◆ ASSIGNMENT:
In the records below, find each line holding the word "will" and copy it.
::::
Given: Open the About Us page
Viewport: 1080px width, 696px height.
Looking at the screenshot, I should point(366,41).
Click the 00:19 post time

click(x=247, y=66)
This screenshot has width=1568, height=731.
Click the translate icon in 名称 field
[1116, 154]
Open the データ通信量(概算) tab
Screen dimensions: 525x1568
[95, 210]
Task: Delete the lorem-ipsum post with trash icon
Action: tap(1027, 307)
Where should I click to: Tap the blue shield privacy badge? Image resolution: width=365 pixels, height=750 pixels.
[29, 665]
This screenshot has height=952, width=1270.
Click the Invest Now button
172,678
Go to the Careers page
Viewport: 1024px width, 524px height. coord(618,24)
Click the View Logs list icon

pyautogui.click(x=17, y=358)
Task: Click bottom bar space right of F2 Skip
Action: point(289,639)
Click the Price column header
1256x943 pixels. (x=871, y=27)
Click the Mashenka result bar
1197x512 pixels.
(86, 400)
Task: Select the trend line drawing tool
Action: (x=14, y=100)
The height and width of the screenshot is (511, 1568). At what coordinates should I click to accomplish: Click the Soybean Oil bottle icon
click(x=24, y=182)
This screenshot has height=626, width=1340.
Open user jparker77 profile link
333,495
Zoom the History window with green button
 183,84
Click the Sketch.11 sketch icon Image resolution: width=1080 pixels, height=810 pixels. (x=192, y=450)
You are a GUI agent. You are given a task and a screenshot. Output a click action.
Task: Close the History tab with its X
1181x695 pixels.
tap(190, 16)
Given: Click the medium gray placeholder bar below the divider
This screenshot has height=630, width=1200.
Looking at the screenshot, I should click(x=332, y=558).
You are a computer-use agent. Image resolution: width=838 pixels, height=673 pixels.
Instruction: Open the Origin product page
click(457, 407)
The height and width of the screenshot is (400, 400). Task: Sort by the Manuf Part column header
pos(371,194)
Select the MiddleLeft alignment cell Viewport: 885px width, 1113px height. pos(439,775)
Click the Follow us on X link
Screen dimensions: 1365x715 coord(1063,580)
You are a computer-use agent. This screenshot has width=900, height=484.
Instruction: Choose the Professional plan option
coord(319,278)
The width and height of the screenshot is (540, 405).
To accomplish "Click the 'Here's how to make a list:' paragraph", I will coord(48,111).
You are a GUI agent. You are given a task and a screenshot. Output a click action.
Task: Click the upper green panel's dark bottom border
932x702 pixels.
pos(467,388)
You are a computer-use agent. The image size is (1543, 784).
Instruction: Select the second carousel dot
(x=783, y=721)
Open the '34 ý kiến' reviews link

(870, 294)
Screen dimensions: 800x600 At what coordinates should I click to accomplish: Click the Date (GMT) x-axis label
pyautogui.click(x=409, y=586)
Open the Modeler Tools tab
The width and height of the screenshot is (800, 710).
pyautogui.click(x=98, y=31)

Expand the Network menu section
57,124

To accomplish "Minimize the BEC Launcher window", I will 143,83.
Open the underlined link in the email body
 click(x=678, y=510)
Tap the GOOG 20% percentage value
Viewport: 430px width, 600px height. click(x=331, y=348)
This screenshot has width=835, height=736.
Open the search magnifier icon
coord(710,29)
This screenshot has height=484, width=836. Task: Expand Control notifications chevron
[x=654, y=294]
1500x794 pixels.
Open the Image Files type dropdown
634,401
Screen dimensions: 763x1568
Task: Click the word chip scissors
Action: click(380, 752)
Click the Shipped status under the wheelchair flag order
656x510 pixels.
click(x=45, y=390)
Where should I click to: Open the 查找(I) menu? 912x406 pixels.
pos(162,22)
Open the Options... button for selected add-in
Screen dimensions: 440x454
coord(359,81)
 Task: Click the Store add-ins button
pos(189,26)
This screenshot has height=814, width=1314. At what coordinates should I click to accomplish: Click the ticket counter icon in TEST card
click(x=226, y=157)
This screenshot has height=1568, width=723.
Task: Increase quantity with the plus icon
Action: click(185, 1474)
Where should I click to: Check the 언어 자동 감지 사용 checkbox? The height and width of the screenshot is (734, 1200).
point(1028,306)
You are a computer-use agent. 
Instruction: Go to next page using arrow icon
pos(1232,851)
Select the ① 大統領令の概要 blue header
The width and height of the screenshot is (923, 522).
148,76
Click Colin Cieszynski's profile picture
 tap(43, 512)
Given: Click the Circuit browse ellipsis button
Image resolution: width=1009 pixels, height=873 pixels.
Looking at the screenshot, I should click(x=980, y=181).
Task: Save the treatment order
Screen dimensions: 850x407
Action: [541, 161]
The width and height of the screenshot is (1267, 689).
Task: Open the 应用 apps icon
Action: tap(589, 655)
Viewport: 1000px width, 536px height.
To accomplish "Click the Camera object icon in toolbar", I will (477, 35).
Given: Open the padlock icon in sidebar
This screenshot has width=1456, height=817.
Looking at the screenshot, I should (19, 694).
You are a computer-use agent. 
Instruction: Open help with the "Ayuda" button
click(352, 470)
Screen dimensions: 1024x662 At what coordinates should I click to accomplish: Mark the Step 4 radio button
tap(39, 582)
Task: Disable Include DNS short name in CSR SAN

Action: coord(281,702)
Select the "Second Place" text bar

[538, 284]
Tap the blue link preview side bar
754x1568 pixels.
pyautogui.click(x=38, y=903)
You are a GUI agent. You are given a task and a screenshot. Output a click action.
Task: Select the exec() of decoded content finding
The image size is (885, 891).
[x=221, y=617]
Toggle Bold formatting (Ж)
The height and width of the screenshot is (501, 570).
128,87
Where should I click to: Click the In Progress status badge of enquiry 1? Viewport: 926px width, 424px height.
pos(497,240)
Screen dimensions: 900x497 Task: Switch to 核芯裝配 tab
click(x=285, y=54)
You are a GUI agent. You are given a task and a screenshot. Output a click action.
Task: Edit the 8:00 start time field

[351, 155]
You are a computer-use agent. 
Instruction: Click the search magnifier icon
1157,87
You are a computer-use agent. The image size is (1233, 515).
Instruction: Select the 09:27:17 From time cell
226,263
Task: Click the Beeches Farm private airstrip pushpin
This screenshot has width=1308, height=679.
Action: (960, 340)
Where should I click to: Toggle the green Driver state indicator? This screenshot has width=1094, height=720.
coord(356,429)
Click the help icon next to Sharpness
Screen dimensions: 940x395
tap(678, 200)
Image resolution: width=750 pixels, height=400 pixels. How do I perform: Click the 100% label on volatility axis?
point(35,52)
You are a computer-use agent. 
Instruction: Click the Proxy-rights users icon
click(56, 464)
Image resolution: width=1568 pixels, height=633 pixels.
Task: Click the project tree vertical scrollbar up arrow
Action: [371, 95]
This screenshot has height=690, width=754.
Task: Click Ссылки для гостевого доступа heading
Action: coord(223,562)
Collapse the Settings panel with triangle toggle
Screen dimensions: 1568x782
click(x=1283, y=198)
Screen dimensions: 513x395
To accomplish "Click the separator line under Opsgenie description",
::::
◆ RESULT FOR THIS EXERCISE:
To accomplish "Click the 'Here's how to make a list:' paragraph", I will coord(48,111).
To accomplish "Minimize the BEC Launcher window", I will 143,83.
To accomplish "Click the Camera object icon in toolbar", I will (477, 35).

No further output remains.